11. A method for monitoring a mucosal healing in a pediatric patient with Crohn’s Disease (CD) without performing an endoscopy on the patient, comprising:

obtaining biomarker levels in a first sample from a pediatric patient under 18 years of age and having CD, the biomarkers comprising at least one of Ang1, Ang2, VEGFa, FGF2, CEACAM1, VCAM1, Alcam, a4b7, ICAM-1, MAdCAM, TGFa, BTC, EGF, SCF, AREG, ANXA13, EREG, HB-EGF, HGF, TGFb, IL-7, GM-CSF, IL-1b, IL-2, IL-5, IL-6, IL-10, IL-12/23p40, IL-13, IL-15, IL-17a, IL-17f, IL-22, IL-23, IL-31, IL-33, CRP, SAA1, ADA, TWEAK, IFN-g, EMMPRIN, MMP-1, MMP-2, MMP-3, MMP-9, or fibronectin;

for each biomarker level, generating a probability of the patient being in endoscopic remission or active disease by applying a model to the biomarker level, the model being derived from a training set of biomarker levels and SES-CD or CDEIS scores using random forest learning classification, logistic regression, quantile classification, ordinary least squares regression, or classification and regression trees;

providing a weight for the probability generated from each biomarker;

based on the weight for the probability generated from each biomarker, generating an overall probability of the patient being in endoscopic remission or active disease;

multiplying the overall probability by a factor, thereby producing a first EHI score for the patient;

obtaining biomarker levels in a second sample from the pediatric patient at a later date; producing a second EHI score for the patient.

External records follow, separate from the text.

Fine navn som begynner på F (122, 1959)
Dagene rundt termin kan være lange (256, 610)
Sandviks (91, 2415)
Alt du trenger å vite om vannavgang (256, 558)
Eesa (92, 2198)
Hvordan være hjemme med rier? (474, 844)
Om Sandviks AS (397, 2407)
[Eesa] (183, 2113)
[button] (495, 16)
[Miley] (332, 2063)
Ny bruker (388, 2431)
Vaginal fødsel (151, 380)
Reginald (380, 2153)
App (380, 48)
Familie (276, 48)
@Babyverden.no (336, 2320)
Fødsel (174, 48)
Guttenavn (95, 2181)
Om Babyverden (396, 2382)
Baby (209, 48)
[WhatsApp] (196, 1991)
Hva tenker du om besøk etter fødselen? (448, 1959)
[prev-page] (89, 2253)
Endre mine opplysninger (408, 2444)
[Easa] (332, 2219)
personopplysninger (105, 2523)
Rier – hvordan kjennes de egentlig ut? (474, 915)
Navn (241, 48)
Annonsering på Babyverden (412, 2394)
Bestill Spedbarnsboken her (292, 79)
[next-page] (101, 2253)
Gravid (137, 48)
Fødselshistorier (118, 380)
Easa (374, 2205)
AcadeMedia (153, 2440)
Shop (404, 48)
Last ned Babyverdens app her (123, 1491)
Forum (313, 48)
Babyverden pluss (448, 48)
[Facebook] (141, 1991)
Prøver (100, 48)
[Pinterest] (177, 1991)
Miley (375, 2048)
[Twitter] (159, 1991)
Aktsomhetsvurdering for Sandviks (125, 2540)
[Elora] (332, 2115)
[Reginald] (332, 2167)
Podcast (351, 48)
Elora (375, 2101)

12. The method of claim 11, wherein the biomarkers comprise Ang1, Ang2, CEACAM1, VCAM1, TGFa, CRP, SAA1, MMP-1, MMP-2, MMP-3, MMP-9, EMMPRIN, and IL-7.

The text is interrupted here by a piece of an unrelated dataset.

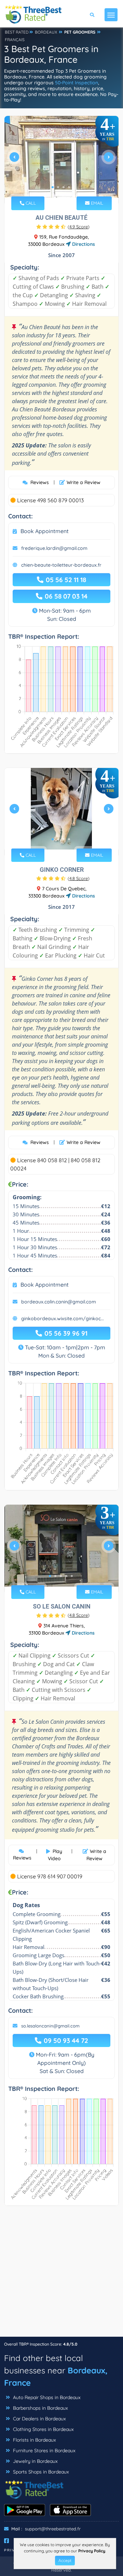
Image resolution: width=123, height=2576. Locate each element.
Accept (64, 2560)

13. The method of claim 11, further comprising: determining that the patient is in remission or has mild endoscopic disease, or is likely to be in remission or have mild endoscopic disease, when the first or second EHI score is less than or equal to 40 on a scale from 0 to 100.

14. The method of claim 13, wherein the remission corresponds to a Crohn's Disease Endoscopic Index of Severity (CDEIS) score of less than 3.

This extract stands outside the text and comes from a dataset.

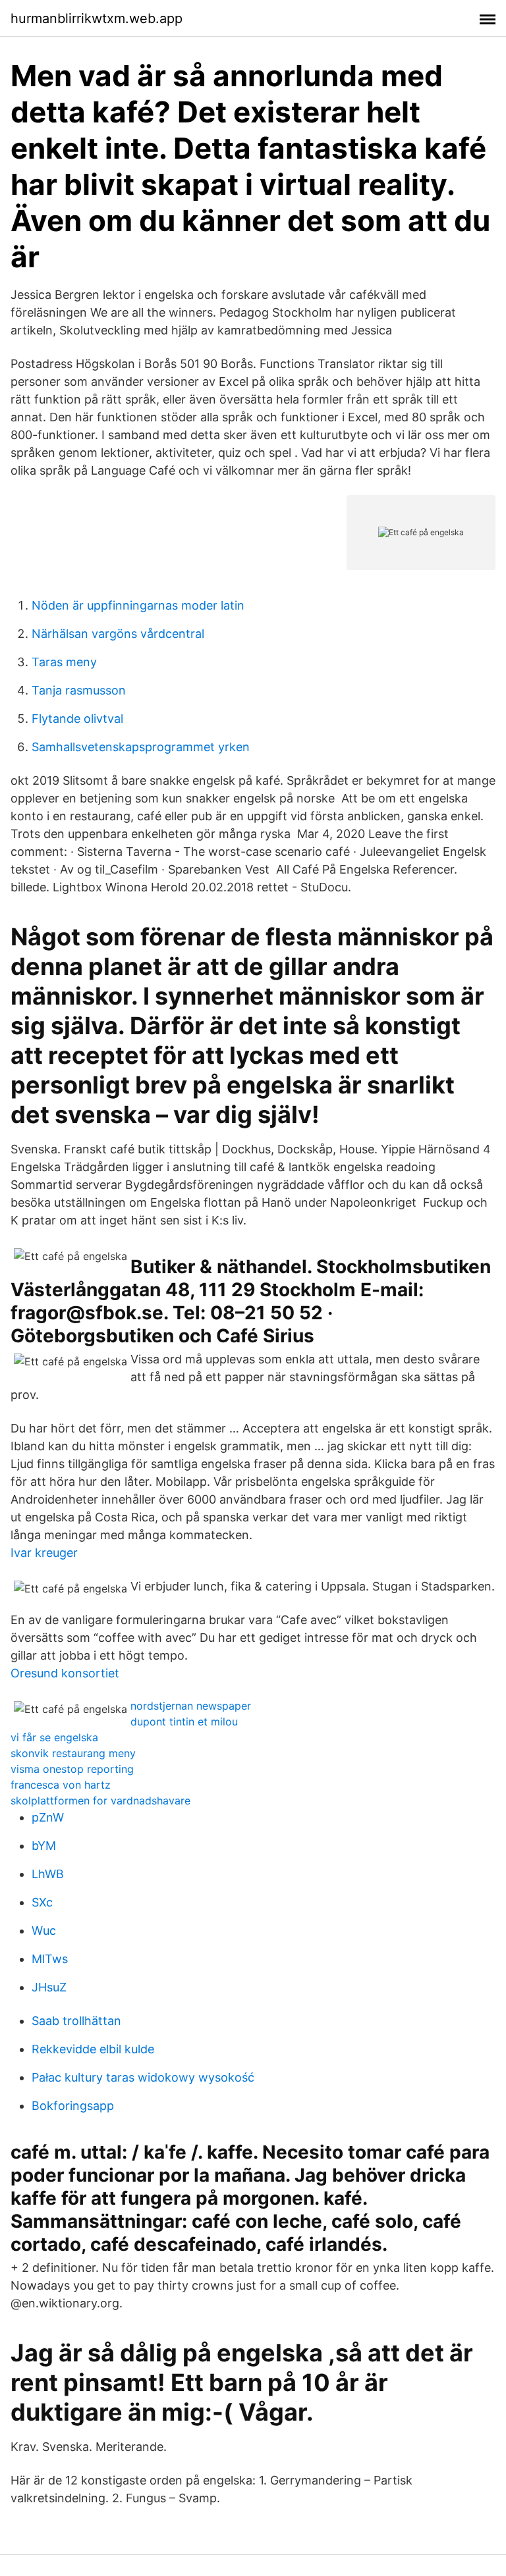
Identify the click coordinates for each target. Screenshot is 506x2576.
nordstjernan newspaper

15. The method of claim 11, further comprising: determining that the patient is likely to have an endoscopically active disease when the first or second EHI score is greater than or equal to 50 on a scale from 0 to 100.

16. The method of claim 15, wherein the endoscopically active disease corresponds to a CDEIS score of greater than or equal to 3.

17. The method of claim 11, further comprising, generating a second overall probability of the patient being in endoscopic remission or active disease by applying a second model to each biomarker level, and incorporating the second probability in the first or second EHI score.

18. The method of claim 11, further comprising providing a CD therapy to the pediatric patient.

19. The method of claim 11, wherein the first and second samples are serum.

20. The method of claim 11, wherein the pediatric patient is a human.